There are two methods for calculating the t-value in a two-sample t-test: one for equal variances and one for unequal variances.
a) Considering Equal Variance
The method for equal variances assumes that the variances of the two groups being compared are the same. In this case, the t-value is calculated using the formula:
$$\LARGE{t = \frac{\overline{x}_1 - \overline{x}_2}{\sqrt{\frac{{s_p}^2}{n_1} + \frac{{s_p}^2}{n_2}}}} $$
Where:
- \(\overline{x}_1\) and \(\overline{x}_2\) are the sample means of the two groups being compared
- \(n_1\) and \(n_2\) are the sample sizes of the two groups being compared
- \({s_p}^2\) is the pooled sample variance, calculated as:
$$\LARGE{{s_p}^2 = \frac{(n_1 - 1)s_1^2 + (n_2 - 1)s_2^2}{n_1 + n_2 - 2}} $$
Where \(s_1^2\) and \(s_2^2\) are the sample variances for each group.
Degrees of Freedom (Equal Variance)
The degrees of freedom for the two-sample t-test with unequal variances is calculated using the formula:
$$\LARGE{ df = (n_1 + n_2 -2)} $$
Where:
- \(n_1\) and \(n_2\) are the sample sizes of the two groups being compared
b) Considering Unequal Variance
The method for unequal variances assumes that the variances of the two groups being compared are different. In this case, the t-value is calculated using the formula:
$$\LARGE{t = \frac{\overline{x}_1 - \overline{x}_2}{\sqrt{\frac{s_1^2}{n_1} + \frac{s_2^2}{n_2}}}} $$
This formula is similar to the one for equal variances but uses the individual sample variances \(s_1^2\) and \(s_2^2\) rather than the pooled sample variance.
Which method you use depends on the assumptions of your data. If you believe that the variances of the two groups are equal, you can use the method for equal variances. If you believe that the variances are unequal, you should use the method for unequal variances. It's generally a good idea to check the assumptions of your data before running the test to ensure that you're using the appropriate method.
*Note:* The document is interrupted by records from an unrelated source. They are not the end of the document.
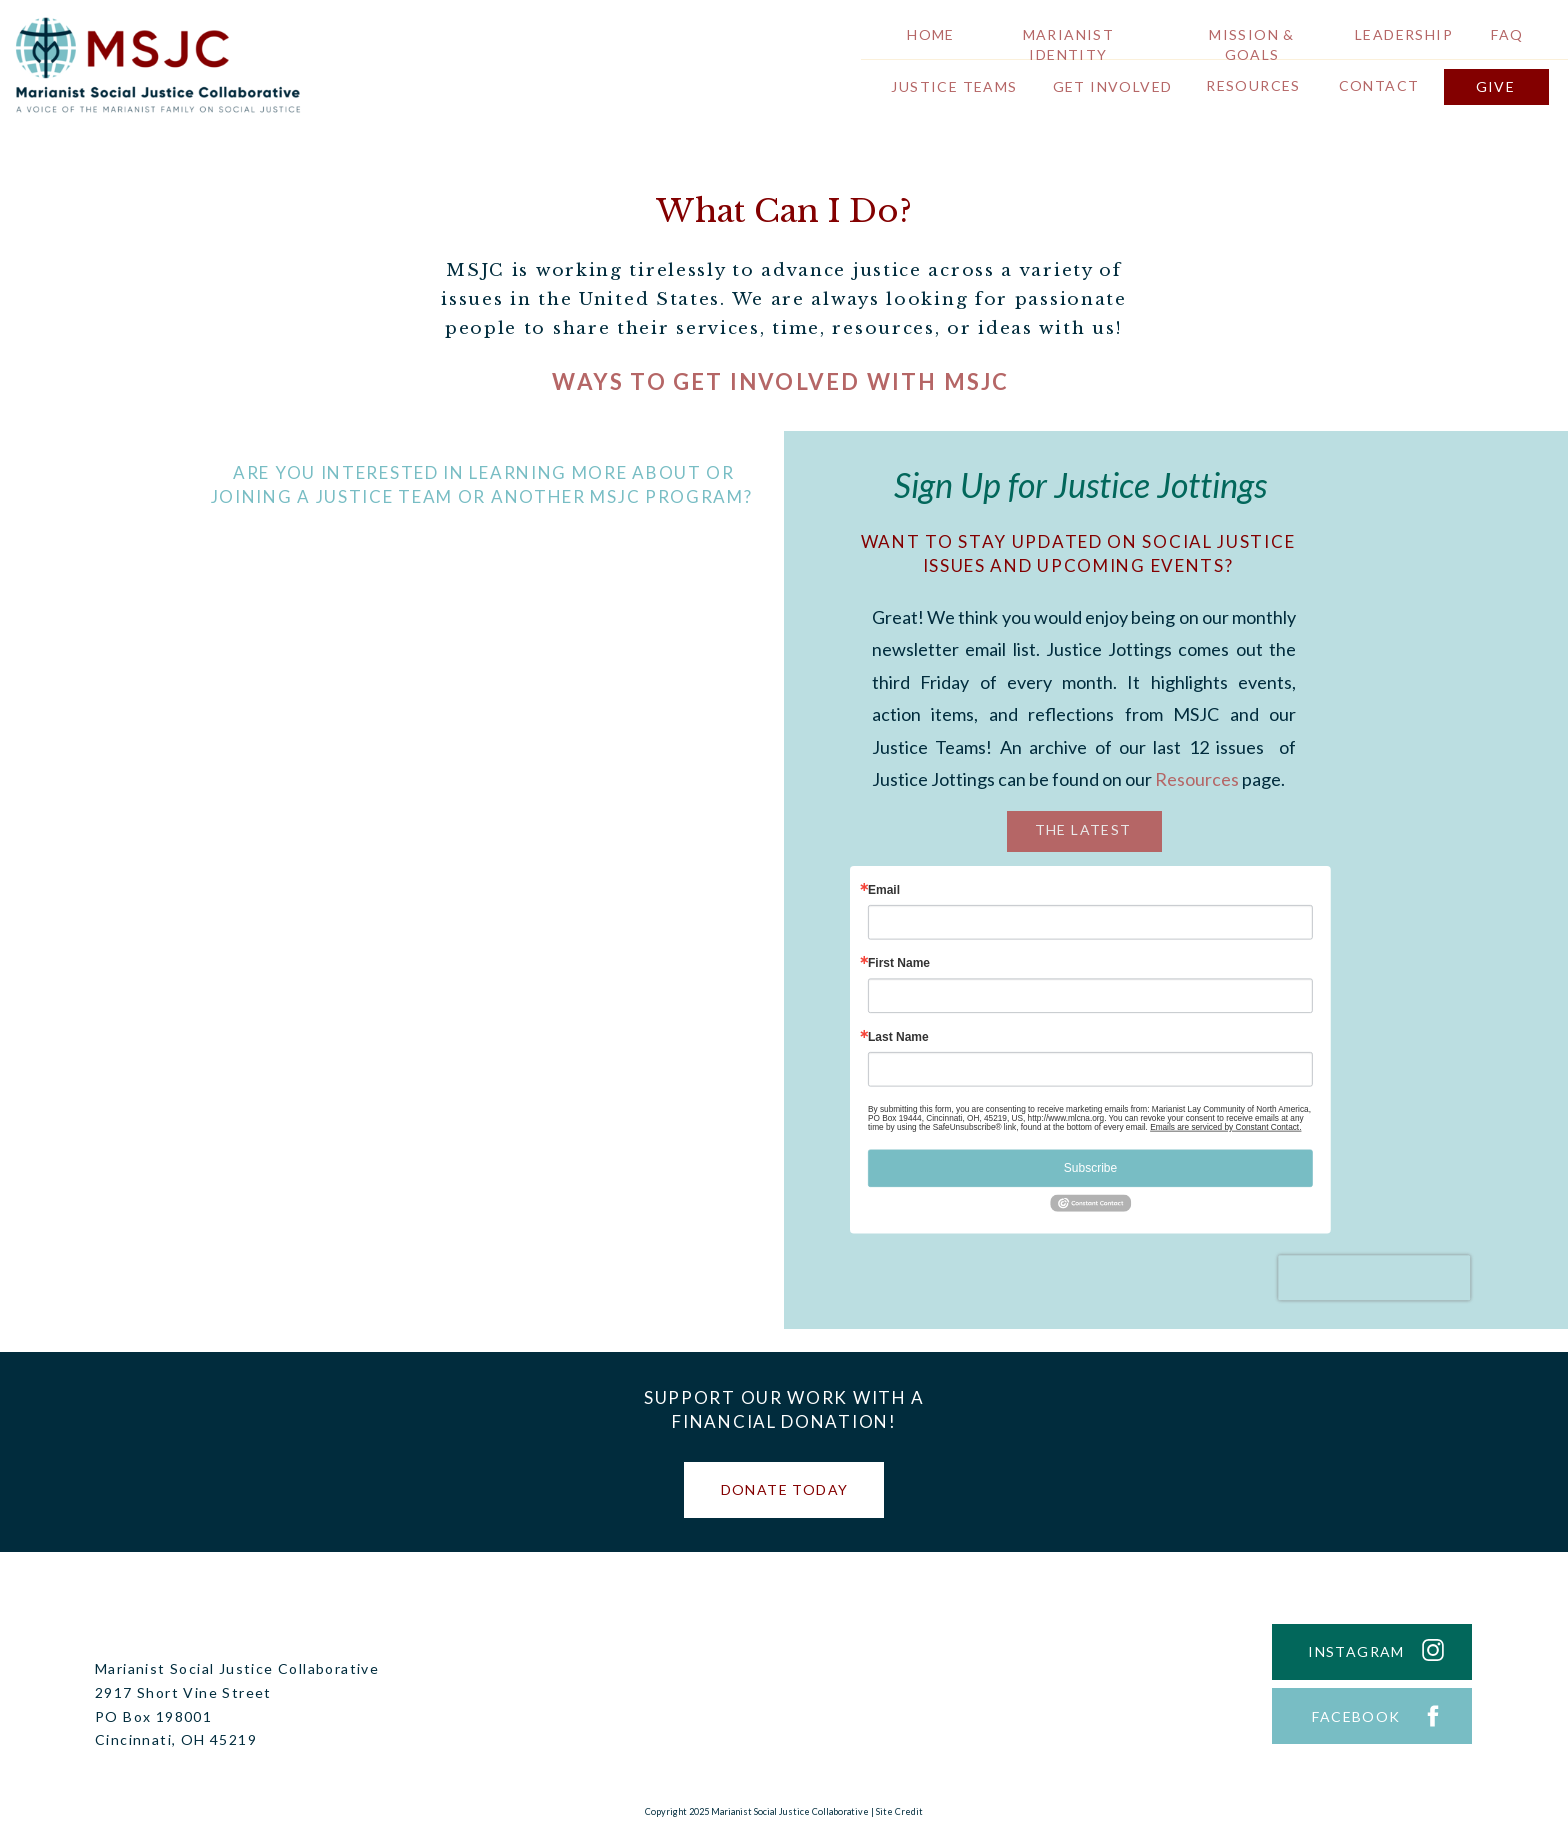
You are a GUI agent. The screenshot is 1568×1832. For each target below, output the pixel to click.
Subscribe (1090, 1168)
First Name (899, 964)
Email (884, 890)
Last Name (898, 1037)
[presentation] (1374, 1277)
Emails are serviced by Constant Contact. (1225, 1127)
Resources (1197, 779)
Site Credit (899, 1811)
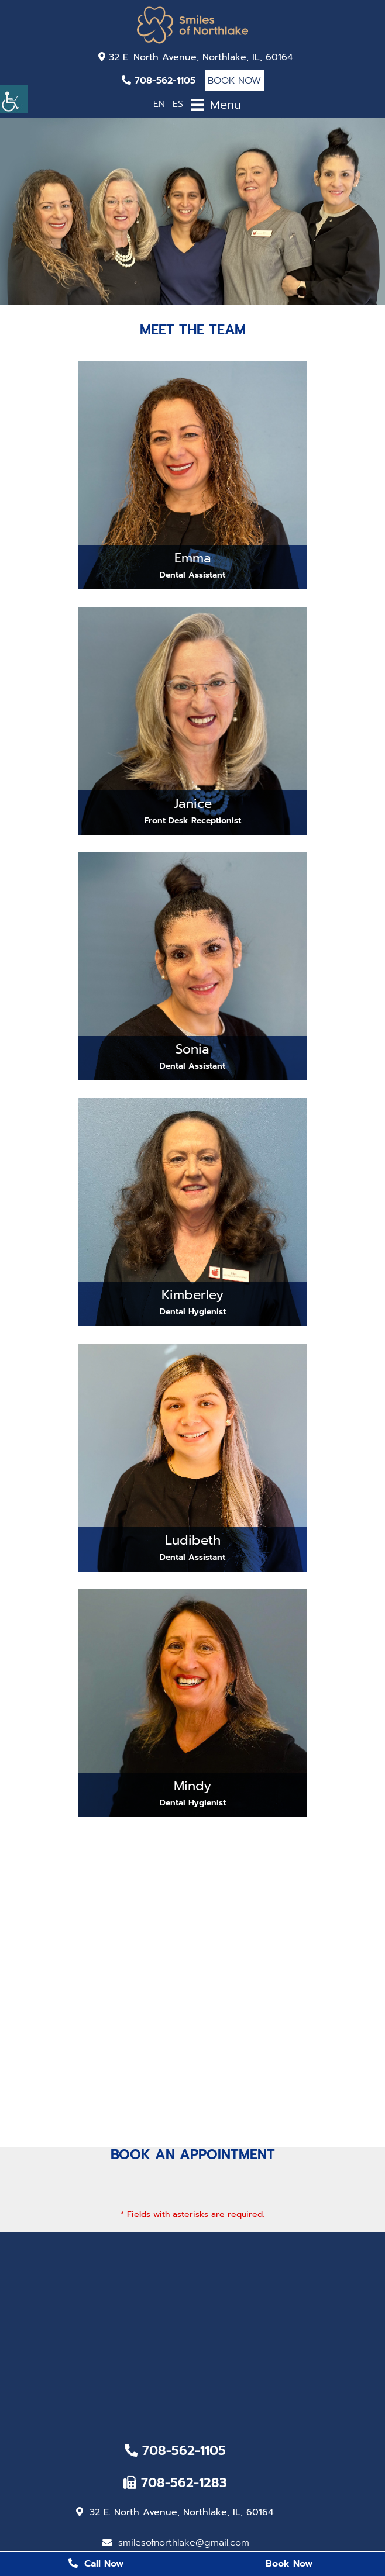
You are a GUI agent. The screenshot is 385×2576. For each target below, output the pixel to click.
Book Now (234, 81)
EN (159, 104)
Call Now (95, 2564)
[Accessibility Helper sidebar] (14, 99)
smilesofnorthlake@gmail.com (175, 2543)
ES (178, 104)
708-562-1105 (158, 81)
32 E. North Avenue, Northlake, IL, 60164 (195, 57)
Degrees of Freedom (Unequal Variance)
The degrees of freedom for the two-sample t-test with unequal variances are calculated using the formula:
$$\LARGE{ df = \frac{(\frac{s_1^2}{n_1} + \frac{s_2^2}{n_2})^2}{\frac{(s_1^2/n_1)^2}{n_1 - 1} + \frac{(s_2^2/n_2)^2}{n_2 - 1}}} $$
Where:
- \(n_1\) and \(n_2\) are the sample sizes of the two groups being compared
- \(s_1^2\) and \(s_2^2\) are the sample variances for each group
If the resulting degrees of freedom are in fractions ( e.g. 4.8), then you round it DOWN to the nearest integer (e.g. 4).
Calculating Critical Values
The critical values for the t-score in a two-sample t-test depend on the degrees of freedom and the significance level of the test.
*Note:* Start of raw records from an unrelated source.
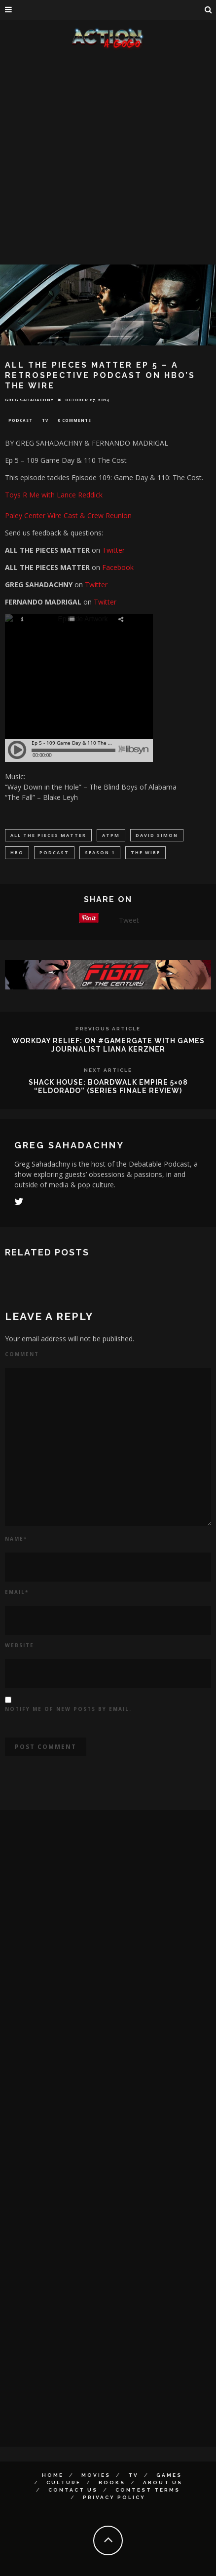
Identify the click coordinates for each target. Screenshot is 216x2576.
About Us (162, 2482)
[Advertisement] (104, 158)
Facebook (118, 567)
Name (16, 1538)
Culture (63, 2482)
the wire (145, 852)
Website (19, 1645)
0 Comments (74, 420)
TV (45, 420)
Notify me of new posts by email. (68, 1708)
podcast (54, 852)
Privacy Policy (114, 2497)
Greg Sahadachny (29, 399)
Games (169, 2475)
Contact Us (73, 2490)
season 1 (100, 852)
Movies (95, 2475)
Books (112, 2482)
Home (53, 2475)
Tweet (129, 920)
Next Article (108, 1070)
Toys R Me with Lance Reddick (54, 494)
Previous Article (108, 1028)
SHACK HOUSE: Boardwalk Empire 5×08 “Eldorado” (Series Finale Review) (108, 1086)
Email (17, 1592)
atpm (111, 835)
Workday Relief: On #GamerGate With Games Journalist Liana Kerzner (108, 1045)
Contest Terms (147, 2490)
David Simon (157, 835)
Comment (22, 1354)
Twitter (113, 550)
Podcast (20, 420)
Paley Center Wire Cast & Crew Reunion (68, 515)
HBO (17, 852)
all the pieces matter (48, 835)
Depending upon if the variances are considered equal or unequal, the degrees of freedom are calculated using the formula given above.
You can use Microsoft Excel (or other statistical software) to find out the critical value. In Excel, you can use =T.INV(probability, deg_freedom) for left tail value or =T.INV.2T(probability, deg_freedom) for two tail values.
For example, if you are performing a left-tail t-test with a 95% confidence level (that means the alpha value of 0.05) and in the experiment, you had 4 samples in the first group and 5 samples in the second group (that means 7 degrees of freedom considering equal variance), you can use the formula =T.INV(0.05, 7) to find the critical value of -1.8946.
You can then compare the calculated t-score to the critical value to determine whether to reject or fail to reject the null hypothesis. If the calculated t-score exceeds the critical value, the null hypothesis is rejected, and the alternative hypothesis is accepted.